Dockerized Pipeline of tweets using Twitter's API, MongoDB, PostgreSQL and Sentiment Analysis
In this project we created an ETL pipeline between two databases. First, we experimented with Twitter's API, where our text data (tweets) are being extracted from and stored directly in a NoSQL database (in our case MongoDB). The next step is a simple Extract-Transform-Load task (ETL job), whereby our data are being extracted from MongoDB, cleaned, transformed and analyzed based on positive or negative sentiment in order to be loaded into an SQL database (PostreSQL). In the last step, the most positive as well as the most negative score of each tweet (within a specific time interval) are being posted on the Slack-channel of our choice using a webhook-url from the built-in slackbot.

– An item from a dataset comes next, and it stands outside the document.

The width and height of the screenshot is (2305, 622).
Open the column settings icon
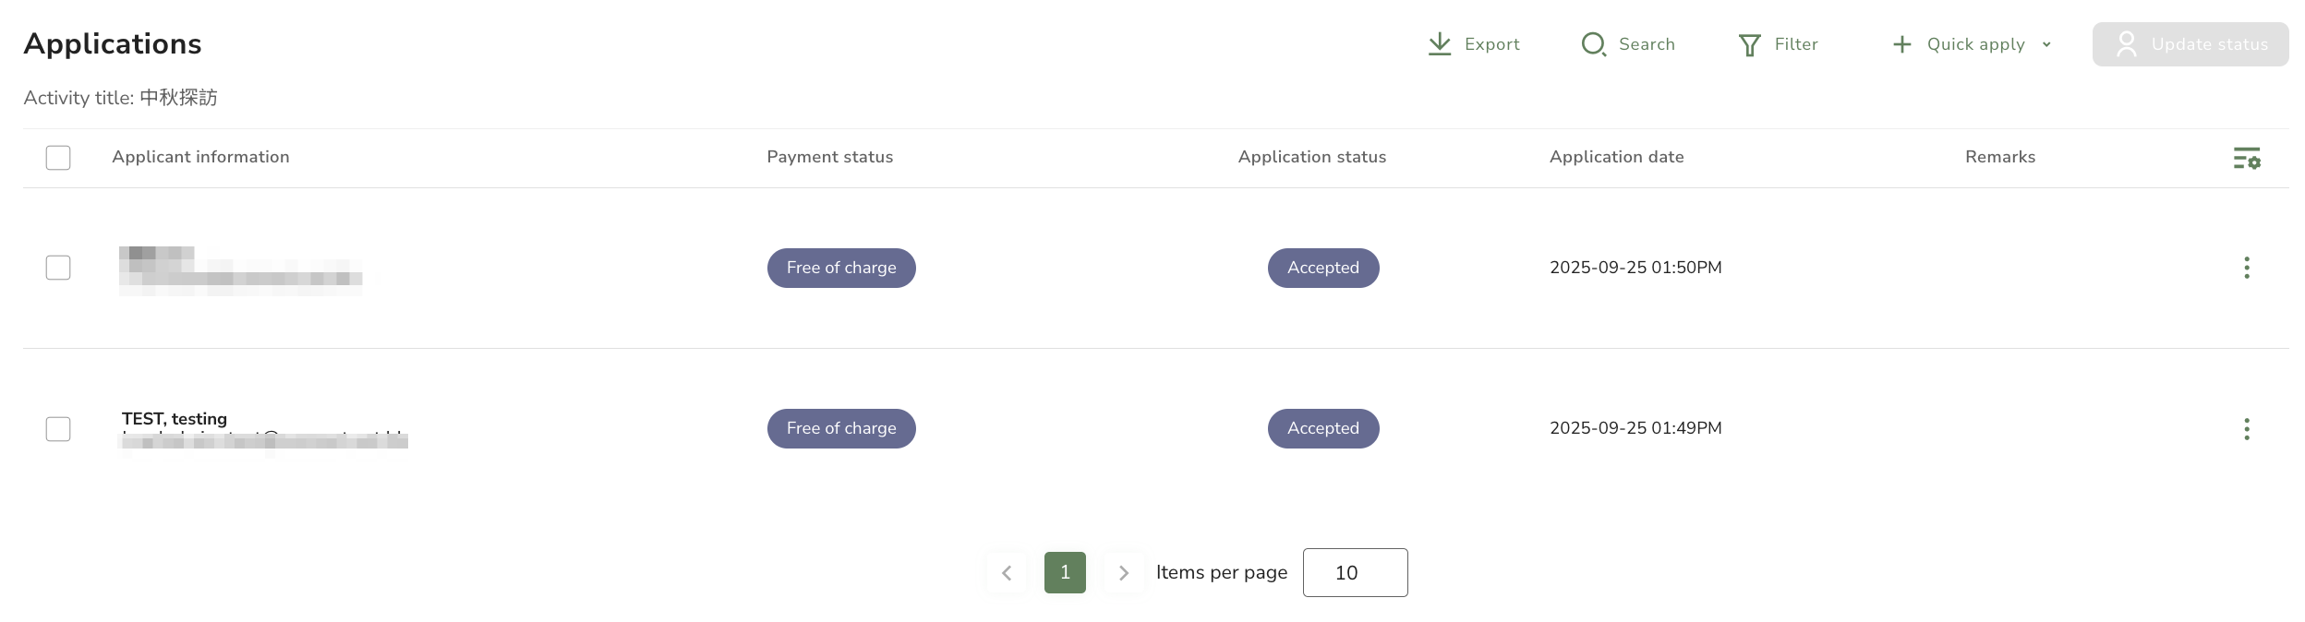pos(2246,158)
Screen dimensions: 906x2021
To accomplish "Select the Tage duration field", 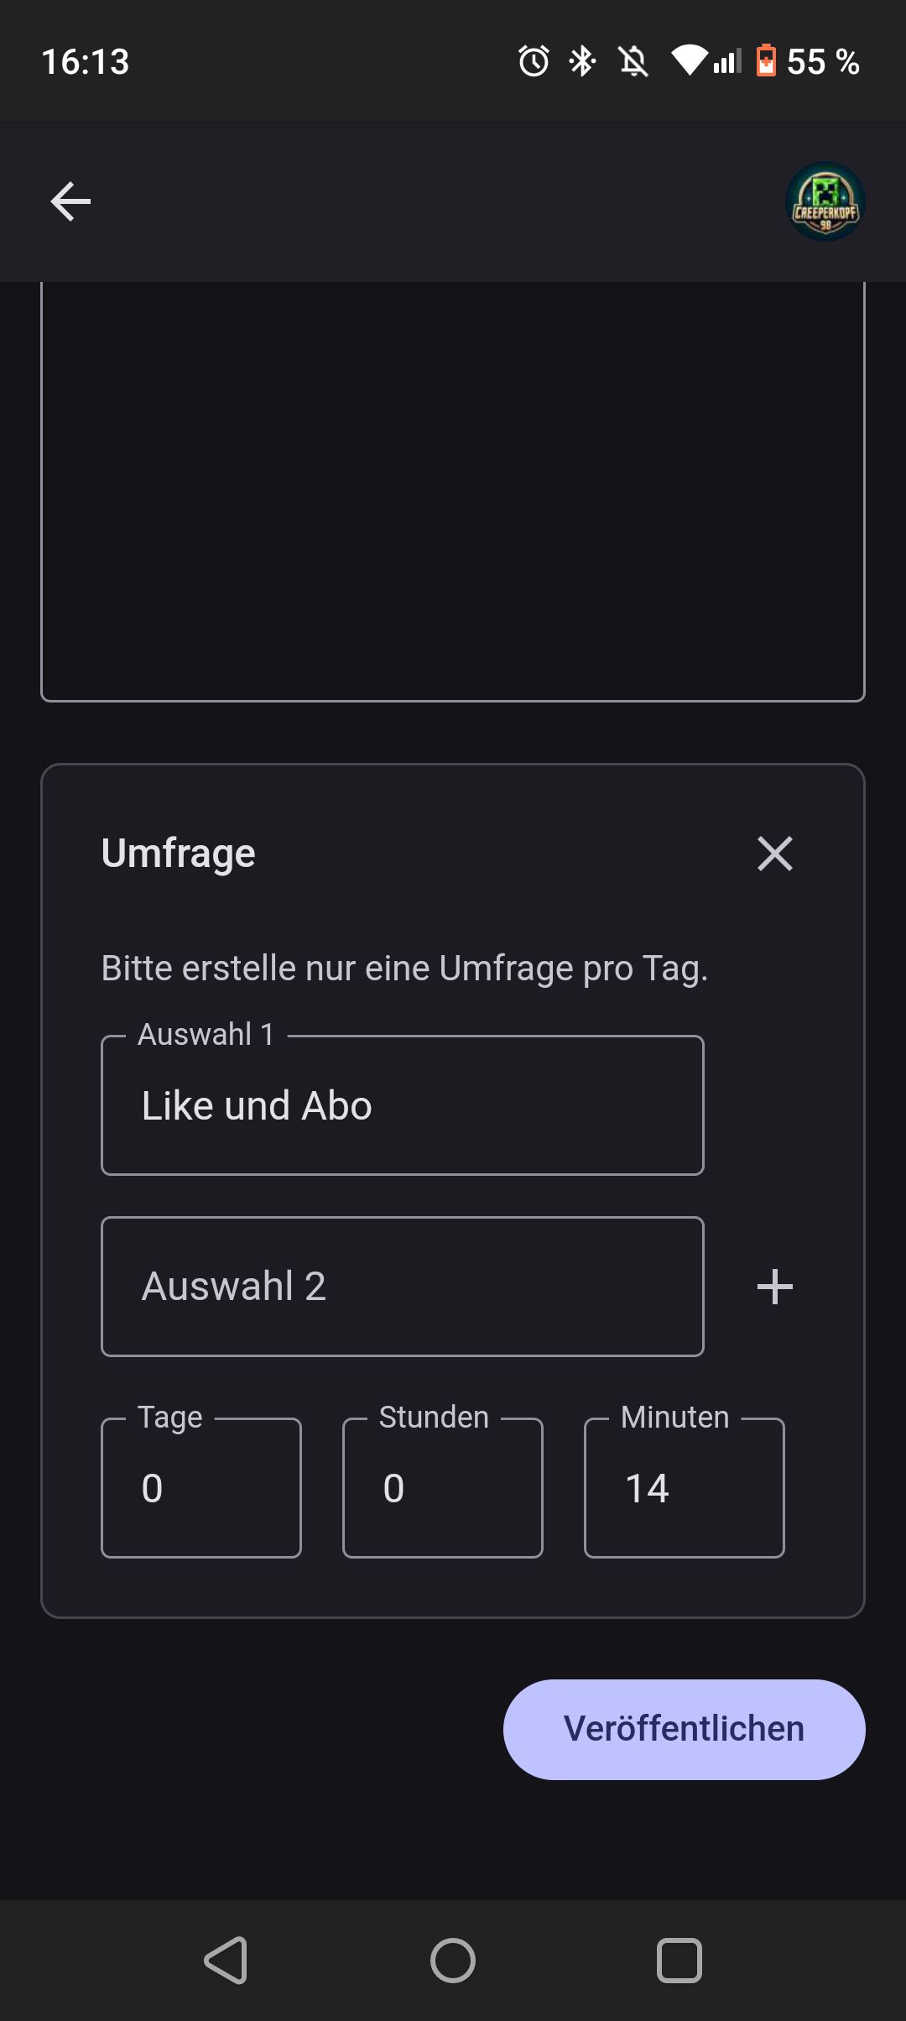I will [x=200, y=1488].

- Clone the whole repo locally on your machine
- Navigate from your (Bash) Terminal inside the project's main folder
- Locate and run the compose.yml-file with the following commands:
- docker-compose build #Builds all containers
- docker-compose up -d #Runs everything in the background
- docker stop $(docker ps - aq) #Stops all containers
- docker-compose down #Deletes all containers
Be aware of the following system requirements before deploying the pipeline:
- latest version of Docker and Docker Compose
- all the packages and toolkits listed in requirements.txt